Every moment that passes is marked by the loss. Time inches forward in seconds. Then, time gets marked by the hour and day of the week. Days of the week can take on their own feelings of dread, until weeks become months. A survivor may think, “It’s been a week since my partner died.” Later, “Now, it’s been a month.” While the season in which a loss occurred may increase distress, for people living through the first year of grief, the year is often spent marking anniversaries. The first birthday. The first holiday. To people affected by trauma or loss, a year is a very long time. Death, especially those that are sudden, violent, or unexpected, interrupts what we feel as the natural rhythm of life. The common calendar collapses like an accordion.

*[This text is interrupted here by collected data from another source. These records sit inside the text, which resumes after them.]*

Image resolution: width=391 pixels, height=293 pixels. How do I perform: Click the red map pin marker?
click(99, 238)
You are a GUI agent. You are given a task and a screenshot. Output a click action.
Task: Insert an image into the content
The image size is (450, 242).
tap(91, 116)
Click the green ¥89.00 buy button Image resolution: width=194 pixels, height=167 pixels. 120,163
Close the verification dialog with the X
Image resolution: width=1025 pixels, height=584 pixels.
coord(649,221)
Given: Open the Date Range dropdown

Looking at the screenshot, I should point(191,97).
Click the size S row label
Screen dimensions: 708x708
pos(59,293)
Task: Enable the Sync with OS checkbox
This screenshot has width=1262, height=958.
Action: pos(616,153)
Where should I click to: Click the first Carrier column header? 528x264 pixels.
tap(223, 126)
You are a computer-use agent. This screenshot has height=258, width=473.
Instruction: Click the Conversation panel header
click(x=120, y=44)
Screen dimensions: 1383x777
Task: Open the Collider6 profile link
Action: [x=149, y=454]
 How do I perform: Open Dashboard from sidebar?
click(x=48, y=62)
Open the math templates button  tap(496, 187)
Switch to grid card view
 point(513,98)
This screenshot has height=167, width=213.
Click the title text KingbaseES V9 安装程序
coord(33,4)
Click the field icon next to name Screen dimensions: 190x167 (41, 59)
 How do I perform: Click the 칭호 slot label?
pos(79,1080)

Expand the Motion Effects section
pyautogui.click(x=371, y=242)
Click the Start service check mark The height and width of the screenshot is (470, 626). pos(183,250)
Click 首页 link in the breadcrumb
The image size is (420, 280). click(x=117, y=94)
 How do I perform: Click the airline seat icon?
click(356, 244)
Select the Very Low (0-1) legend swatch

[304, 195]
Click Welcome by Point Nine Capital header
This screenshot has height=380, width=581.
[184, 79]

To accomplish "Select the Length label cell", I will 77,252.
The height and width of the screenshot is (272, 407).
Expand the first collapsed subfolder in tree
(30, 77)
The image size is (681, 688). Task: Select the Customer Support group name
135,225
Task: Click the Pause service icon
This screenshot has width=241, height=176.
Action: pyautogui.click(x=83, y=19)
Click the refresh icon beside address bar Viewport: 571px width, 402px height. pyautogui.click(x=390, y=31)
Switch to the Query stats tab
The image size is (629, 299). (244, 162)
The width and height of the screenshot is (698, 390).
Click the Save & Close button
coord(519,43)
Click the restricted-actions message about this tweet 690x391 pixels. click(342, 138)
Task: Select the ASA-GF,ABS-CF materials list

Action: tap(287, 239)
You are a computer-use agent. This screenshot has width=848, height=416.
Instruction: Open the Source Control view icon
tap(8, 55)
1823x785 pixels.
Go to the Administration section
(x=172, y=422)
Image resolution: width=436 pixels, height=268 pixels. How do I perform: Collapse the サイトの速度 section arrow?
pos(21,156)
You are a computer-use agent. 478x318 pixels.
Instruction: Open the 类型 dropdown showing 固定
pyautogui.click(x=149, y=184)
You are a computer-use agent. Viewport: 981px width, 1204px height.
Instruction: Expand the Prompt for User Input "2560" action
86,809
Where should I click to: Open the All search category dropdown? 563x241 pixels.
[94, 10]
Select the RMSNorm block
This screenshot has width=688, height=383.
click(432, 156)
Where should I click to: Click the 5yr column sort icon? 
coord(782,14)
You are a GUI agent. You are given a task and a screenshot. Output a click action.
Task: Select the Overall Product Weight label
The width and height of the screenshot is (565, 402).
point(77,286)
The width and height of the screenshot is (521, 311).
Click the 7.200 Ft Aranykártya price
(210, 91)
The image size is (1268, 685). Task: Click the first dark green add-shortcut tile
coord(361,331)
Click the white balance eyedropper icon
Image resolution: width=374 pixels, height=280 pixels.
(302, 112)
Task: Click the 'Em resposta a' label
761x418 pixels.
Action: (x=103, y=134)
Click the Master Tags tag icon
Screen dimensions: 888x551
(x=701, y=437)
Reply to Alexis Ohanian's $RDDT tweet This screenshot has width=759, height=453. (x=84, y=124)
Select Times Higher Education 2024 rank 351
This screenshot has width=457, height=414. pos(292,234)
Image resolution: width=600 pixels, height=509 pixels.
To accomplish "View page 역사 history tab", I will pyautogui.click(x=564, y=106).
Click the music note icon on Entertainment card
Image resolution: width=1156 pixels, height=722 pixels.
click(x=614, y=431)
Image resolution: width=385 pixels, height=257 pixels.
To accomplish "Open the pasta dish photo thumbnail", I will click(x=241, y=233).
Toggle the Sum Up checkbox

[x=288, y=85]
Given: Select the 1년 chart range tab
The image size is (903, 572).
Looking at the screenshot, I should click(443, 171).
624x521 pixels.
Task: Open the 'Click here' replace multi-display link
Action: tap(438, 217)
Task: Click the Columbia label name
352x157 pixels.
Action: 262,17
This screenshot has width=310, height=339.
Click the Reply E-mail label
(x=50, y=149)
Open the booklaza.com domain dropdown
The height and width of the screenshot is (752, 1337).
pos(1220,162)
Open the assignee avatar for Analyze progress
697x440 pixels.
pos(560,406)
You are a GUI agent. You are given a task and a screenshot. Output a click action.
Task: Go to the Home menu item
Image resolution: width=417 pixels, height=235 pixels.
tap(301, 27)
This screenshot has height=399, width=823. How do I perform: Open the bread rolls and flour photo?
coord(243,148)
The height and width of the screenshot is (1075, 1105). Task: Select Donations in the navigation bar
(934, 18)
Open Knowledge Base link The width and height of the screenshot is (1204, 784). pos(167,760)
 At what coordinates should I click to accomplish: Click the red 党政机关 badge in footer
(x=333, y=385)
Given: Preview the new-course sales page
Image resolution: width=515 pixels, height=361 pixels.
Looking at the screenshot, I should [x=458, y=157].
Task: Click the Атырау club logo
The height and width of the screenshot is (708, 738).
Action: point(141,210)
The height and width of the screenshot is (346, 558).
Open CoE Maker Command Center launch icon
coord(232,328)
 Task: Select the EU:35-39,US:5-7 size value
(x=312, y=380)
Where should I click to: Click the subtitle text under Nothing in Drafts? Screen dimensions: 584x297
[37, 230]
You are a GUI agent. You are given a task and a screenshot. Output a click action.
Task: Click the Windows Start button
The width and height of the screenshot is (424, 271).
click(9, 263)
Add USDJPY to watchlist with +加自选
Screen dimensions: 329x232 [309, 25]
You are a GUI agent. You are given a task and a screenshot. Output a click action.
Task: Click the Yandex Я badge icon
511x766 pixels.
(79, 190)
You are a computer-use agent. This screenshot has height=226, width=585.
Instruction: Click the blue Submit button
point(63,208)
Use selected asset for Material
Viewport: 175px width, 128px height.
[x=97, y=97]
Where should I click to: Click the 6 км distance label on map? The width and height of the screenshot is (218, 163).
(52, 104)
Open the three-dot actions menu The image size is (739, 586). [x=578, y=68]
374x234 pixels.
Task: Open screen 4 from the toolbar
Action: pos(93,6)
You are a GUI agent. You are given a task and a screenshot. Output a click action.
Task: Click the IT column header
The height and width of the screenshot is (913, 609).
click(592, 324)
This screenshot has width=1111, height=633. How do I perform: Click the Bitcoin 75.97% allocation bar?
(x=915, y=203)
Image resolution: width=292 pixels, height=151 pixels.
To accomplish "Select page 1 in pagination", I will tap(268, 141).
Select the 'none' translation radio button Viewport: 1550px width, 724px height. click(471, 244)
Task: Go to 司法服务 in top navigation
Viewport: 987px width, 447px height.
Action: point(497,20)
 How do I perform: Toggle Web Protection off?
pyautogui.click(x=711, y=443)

For many survivors, all kinds of difficult feelings continue at relatively high levels for at least the first full year. At that point, survivors can feel pressure that their grief “should be complete.” More often, though, at a year, survivors are just moving into a new phase.

In 1969, the psychiatrist Elizabeth Kübler-Ross published On Death and Dying and popularized the idea that grief unfolds in a predictable sequence. She theorized that bereavement follows five stages: denial, anger, bargaining, depression, and acceptance. Her ideas shaped the public’s understanding of mourning. In fact, there is little scientific support for the idea that people grieve in stages. Even more, Kübler-Ross’s model wasn’t based on studies with bereaved people. She studied people who faced their own death.

Grief as a Series of Oscillating States

In fact, we know now that grief is better described as a series of oscillating states, rather than a set of fixed stages. Bereavement isn’t a one-note experience that passes in sequence from one pitch to another like a scale played on piano. It’s more like a multi-tonal chord, when several tones occur simultaneously.

And some of Kübler-Ross’s labels don’t hold up at all. When we lose someone we’ve loved, we don’t usually break with reality. We know what reality is. It just doesn’t feel real. Disbelief is a better description than denial, and it holds more compassion. Denial sounds like an accusation. A bereaved person might feel disbelief, anger, and depression all at the same time, with one particular feeling more intense than another at any given moment. And most of us don’t try to bargain for a different reality. But we do yearn for the one we have lost.

Sudden or Violent Death

Grief is different when a loved one dies from natural, expected causes, compared to when death comes suddenly or from violence. Prolonged grief disorder is diagnosed more often in people who’ve lost a loved one traumatically. But, really, wouldn’t we expect people who have experienced a loved one’s sudden or violent death to often need more time to absorb the loss?

To describe a longer time of grief from an unexpected, sudden, or violent death as prolonged may be misleading. The course of grief after traumatic loss may naturally be longer and perhaps shouldn’t be compared to the course of grief after natural, expected, or developmentally appropriate deaths.

What’s more, we know that the ability to understand why someone died and to make meaning of the death can help a grief process along. If the loss is difficult to make sense of, as violent deaths can be, the amount of time passed since the death has no impact on how long suffering can last. We might expect that the amount of time passed since the loss doesn’t help us understand much about a person’s grief journey.

Role of Rituals

I’ve learned that with traumatic loss, time itself doesn’t heal. The passage of time only allows for the possibility of new experiences that can weave through old layers of feeling and help modulate pain, much like the way a minor key yields to a brighter soundscape with the help of a few well-placed major chords. Time only heals if we have the chance to know more, learn more, feel more. To be less alone.

Rituals, especially those in community, give people who are grieving a space to acknowledge the pain of their loss. Seasonal or annual rituals are a part of many religious or non-Western traditions. These rituals remind us that recurrent feelings of sadness are natural. Even if feelings evolve and suffering may become less acute, people in grief rarely want to leave their loved ones behind. Remembrance is an act of love.